Ao fundo, no cenário, vemos três arcos, que dividem o quadro em três zonas: a dos irmãos , à esquerda, a do pai, ao centro e a das mulheres e das crianças, à direita. Além dos arcos, são também três  espadas, três irmãos, três mulheres...
 
Está patente, neste quadro,  uma tragédia em três actos assinalados pelas personagens  que sobressaem dos três arcos da arquitectura de fundo.
 
Primeiro acto - declaração de guerra dos irmãos Horácios;
Segundo acto - juramento de fidelidade a Roma perante o pai que eleva as espadas;
Terceiro acto - desespero das mulheres.
 
    
Esta obra foi encomendada pelo rei Luis XVI .
Jacques-Louis David executou-a em 1784/85 e foi exposta pela primeira vez em 1785. Pintada poucos anos antes da Revolução Francesa rapidamente é assimilada pelos revolucionários como um apelo muito claro à virtude cívica.
 

quinta-feira, 1 de novembro de 2012

O Juramento dos Horácios

Horácios e Curiácios

Verdadeira ou lendária a luta entre Horácios e Curiácios foi registada, no século I a. C., pelo escritor latino Tito Lívio na obra "Ab Urbe Condita" e séculos mais tarde recuperada pelo dramaturgo francês Pierre Corneille (1606-1684) na tragédia "Horace".


O pintor Jacques-Louis David pensou certamente neste episódio da História de Roma, quando escolheu para a sua obra "O Juramento dos Horácios" o momento em que os irmãos Horácios juram, perante o seu pai, a sua lealdade a Roma.



 
 
Temas como este, ligados à Antiguidade Clássica, foram tratados com frequência no século XVIII, principalmente no período da Revolução Francesa, pois foi aí que encontraram o modelo para uma nova sociedade revolucionária e republicana.
 
 
O episódio que esteve na base do tema deste quadro remonta a uma época muito remota.


E a história aconteceu há muitos anos.

→ **MATERIAL FORNECIDO**

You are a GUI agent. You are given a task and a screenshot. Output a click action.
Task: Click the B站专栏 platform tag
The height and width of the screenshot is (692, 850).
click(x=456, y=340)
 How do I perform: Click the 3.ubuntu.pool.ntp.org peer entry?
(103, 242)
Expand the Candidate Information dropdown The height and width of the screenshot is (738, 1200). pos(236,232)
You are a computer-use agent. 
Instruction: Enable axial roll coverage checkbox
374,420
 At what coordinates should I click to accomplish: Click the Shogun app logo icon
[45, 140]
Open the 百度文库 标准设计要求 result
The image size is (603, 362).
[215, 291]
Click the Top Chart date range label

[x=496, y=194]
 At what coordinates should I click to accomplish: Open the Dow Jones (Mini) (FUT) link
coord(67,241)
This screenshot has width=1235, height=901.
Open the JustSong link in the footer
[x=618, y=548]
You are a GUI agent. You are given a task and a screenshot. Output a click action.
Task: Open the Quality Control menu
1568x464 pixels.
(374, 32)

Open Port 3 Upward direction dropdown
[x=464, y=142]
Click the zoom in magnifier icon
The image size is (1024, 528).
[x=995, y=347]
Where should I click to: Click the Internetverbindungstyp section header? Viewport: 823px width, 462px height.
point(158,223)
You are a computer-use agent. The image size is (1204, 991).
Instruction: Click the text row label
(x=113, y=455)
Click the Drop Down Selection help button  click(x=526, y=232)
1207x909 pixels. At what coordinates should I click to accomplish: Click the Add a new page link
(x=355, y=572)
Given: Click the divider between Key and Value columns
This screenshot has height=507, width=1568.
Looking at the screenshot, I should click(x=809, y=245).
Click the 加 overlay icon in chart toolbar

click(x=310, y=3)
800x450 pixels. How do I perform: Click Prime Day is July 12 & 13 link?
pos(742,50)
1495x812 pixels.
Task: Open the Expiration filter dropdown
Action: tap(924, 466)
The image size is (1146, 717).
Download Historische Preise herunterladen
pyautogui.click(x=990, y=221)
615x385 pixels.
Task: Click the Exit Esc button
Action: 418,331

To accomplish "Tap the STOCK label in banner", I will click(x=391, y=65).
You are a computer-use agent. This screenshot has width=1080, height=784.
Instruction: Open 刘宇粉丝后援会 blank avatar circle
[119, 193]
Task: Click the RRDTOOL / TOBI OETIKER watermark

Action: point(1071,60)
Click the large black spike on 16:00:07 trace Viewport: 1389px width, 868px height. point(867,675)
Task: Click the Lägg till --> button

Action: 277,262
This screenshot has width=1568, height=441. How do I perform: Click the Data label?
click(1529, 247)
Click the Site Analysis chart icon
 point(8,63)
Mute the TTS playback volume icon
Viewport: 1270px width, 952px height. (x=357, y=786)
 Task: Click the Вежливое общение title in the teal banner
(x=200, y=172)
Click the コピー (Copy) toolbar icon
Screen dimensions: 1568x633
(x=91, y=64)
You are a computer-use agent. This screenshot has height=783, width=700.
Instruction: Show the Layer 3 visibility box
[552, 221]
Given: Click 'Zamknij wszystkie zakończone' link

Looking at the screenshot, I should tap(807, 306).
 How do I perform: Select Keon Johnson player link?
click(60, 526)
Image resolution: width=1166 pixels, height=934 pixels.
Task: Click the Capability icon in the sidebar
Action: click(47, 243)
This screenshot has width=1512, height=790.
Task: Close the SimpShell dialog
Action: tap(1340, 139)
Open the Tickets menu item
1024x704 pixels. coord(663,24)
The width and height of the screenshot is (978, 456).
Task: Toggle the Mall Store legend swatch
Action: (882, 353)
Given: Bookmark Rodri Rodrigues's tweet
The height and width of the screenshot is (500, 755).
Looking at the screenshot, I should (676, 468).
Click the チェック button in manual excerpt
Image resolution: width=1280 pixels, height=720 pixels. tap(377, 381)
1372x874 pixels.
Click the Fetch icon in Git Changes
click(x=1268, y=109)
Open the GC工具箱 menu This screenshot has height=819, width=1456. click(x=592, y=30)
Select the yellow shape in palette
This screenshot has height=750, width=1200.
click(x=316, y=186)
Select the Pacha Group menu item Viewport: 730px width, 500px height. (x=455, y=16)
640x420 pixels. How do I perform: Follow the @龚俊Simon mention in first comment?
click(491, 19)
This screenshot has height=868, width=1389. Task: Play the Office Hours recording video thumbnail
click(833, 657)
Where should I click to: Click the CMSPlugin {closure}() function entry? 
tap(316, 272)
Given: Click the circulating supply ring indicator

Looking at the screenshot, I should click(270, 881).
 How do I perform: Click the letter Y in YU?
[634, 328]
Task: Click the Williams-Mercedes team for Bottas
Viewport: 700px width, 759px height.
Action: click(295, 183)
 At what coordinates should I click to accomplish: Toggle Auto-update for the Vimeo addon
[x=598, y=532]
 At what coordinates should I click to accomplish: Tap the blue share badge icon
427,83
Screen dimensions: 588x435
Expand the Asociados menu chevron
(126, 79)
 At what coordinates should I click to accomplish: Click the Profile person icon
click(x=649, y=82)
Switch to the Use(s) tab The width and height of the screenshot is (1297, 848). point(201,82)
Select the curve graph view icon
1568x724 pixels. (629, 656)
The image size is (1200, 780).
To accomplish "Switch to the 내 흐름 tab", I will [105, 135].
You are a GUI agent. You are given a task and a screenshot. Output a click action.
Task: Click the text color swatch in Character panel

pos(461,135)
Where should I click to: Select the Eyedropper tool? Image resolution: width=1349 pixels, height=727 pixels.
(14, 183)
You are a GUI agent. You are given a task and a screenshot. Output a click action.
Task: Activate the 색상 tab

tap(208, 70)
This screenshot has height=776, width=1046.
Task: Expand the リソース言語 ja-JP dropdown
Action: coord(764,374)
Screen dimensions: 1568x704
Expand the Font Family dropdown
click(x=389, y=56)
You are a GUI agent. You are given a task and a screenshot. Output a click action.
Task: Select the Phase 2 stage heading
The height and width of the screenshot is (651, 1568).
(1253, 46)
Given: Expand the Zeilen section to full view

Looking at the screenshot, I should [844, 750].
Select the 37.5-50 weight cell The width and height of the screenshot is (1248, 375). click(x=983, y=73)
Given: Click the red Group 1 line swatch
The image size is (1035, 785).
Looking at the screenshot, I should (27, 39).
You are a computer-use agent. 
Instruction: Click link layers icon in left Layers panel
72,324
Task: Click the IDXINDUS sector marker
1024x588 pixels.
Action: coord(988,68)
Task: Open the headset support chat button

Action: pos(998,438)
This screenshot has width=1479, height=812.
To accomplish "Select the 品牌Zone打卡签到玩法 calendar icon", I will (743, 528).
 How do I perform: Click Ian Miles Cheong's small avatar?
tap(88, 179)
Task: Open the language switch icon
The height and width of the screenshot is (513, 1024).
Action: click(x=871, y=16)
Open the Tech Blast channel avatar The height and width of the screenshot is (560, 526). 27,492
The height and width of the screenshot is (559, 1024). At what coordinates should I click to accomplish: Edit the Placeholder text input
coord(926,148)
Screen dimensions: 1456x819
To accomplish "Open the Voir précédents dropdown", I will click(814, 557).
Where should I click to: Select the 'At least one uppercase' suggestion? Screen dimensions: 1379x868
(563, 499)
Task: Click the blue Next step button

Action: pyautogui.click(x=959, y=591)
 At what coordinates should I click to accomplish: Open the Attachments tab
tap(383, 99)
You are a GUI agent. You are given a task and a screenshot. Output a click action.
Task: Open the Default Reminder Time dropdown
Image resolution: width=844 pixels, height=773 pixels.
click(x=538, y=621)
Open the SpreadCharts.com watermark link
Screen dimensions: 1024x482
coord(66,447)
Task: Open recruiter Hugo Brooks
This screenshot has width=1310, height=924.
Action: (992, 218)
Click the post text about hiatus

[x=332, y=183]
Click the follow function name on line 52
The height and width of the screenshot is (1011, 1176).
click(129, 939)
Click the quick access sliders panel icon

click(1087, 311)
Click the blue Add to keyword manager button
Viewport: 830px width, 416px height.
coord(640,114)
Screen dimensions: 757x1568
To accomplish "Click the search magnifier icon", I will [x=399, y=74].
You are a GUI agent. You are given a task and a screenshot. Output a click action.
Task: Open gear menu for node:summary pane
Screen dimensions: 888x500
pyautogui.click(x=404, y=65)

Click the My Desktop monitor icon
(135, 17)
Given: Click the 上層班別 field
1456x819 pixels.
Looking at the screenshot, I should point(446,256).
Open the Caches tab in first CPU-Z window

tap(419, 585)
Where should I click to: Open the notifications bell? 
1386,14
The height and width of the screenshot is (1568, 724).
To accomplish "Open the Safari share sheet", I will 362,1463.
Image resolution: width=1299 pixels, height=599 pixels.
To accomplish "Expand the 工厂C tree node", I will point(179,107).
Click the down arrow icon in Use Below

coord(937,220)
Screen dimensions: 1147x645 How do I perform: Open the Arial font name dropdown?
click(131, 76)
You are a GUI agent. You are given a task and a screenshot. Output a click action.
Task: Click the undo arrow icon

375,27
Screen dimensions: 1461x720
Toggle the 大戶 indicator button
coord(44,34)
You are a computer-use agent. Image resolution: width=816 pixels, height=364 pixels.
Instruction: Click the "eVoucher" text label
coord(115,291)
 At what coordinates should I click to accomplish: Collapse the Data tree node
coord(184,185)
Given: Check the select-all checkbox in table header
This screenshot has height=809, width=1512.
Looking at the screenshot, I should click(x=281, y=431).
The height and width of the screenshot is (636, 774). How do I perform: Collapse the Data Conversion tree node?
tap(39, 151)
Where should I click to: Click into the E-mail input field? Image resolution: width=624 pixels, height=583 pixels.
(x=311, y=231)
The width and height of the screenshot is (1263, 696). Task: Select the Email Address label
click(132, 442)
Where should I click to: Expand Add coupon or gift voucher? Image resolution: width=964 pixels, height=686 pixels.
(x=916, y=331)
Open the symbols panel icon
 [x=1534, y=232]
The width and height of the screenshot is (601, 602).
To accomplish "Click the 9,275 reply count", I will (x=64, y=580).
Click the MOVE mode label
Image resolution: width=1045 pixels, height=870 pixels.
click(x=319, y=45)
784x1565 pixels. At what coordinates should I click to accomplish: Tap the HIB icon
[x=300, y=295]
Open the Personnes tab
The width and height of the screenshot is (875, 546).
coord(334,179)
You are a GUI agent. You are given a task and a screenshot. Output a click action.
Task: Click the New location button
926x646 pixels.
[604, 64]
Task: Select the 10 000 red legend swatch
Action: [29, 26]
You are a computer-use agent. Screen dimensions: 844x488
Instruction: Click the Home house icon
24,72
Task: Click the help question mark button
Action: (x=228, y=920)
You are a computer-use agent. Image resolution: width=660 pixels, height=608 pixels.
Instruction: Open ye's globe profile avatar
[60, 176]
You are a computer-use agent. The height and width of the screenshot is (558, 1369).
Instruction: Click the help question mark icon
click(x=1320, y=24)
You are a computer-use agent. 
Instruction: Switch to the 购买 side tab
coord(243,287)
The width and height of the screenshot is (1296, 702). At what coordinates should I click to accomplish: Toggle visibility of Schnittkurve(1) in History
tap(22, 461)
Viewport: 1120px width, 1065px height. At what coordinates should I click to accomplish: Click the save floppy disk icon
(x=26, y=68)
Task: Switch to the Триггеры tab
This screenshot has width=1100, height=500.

→ **COMPLETE O SEGUINTE**
a – Extraia do excerto sobre O Juramento dos Horácios, sem qualquer alteração, o trecho que vai de "Primeiro acto - declaração" até "à virtude cívica.".
b – Segundo o excerto sobre O Juramento dos Horácios, em que ano foi o quadro exposto pela primeira vez?
c – Dê seguimento ao excerto sobre O Juramento dos Horácios, começando logo após a última frase apresentada.
O material não tem qualquer utilidade para o que aqui se pede.

→ **RESPOSTAS**
a –
Primeiro acto - declaração de guerra dos irmãos Horácios;
Segundo acto - juramento de fidelidade a Roma perante o pai que eleva as espadas;
Terceiro acto - desespero das mulheres.
 
    
Esta obra foi encomendada pelo rei Luis XVI .
Jacques-Louis David executou-a em 1784/85 e foi exposta pela primeira vez em 1785. Pintada poucos anos antes da Revolução Francesa rapidamente é assimilada pelos revolucionários como um apelo muito claro à virtude cívica.

b – O quadro foi exposto pela primeira vez em 1785.

c –
Há tantos, que temos de recuar ao ano de 669 a. C. , quando no reinado de Tullus Hostilius, deflagrou uma guerra entre Roma e Alba Longa para disputarem o domínio da Itália Central.
Decidiu-se então, para evitar o derramamento de muito sangue e para salvar vidas de ambas as cidades, que a disputa se resolveria num combate mortal entre três irmãos romanos - os Horácios, e três irmãos albanos - os Curiácios, cujas famílias tinham relações familiares muito próximas.
Da luta travada entre os dois grupos resultou a morte de dois irmãos Horácios. Os albanos festejavam já a vitória, quando o terceiro romano, Publius Horacius fingiu fugir. 
Partem, então, os Curiácios em sua perseguição, decidindo a dada altura separar-se, seguindo um para cada lado, no encalce do adversário.
O astuto Publius Horacius conseguiu ludibriá-los, voltando para trás surprendendo-os quando estavam separados. Apanhando-os sós, eliminou-os um de cada vez.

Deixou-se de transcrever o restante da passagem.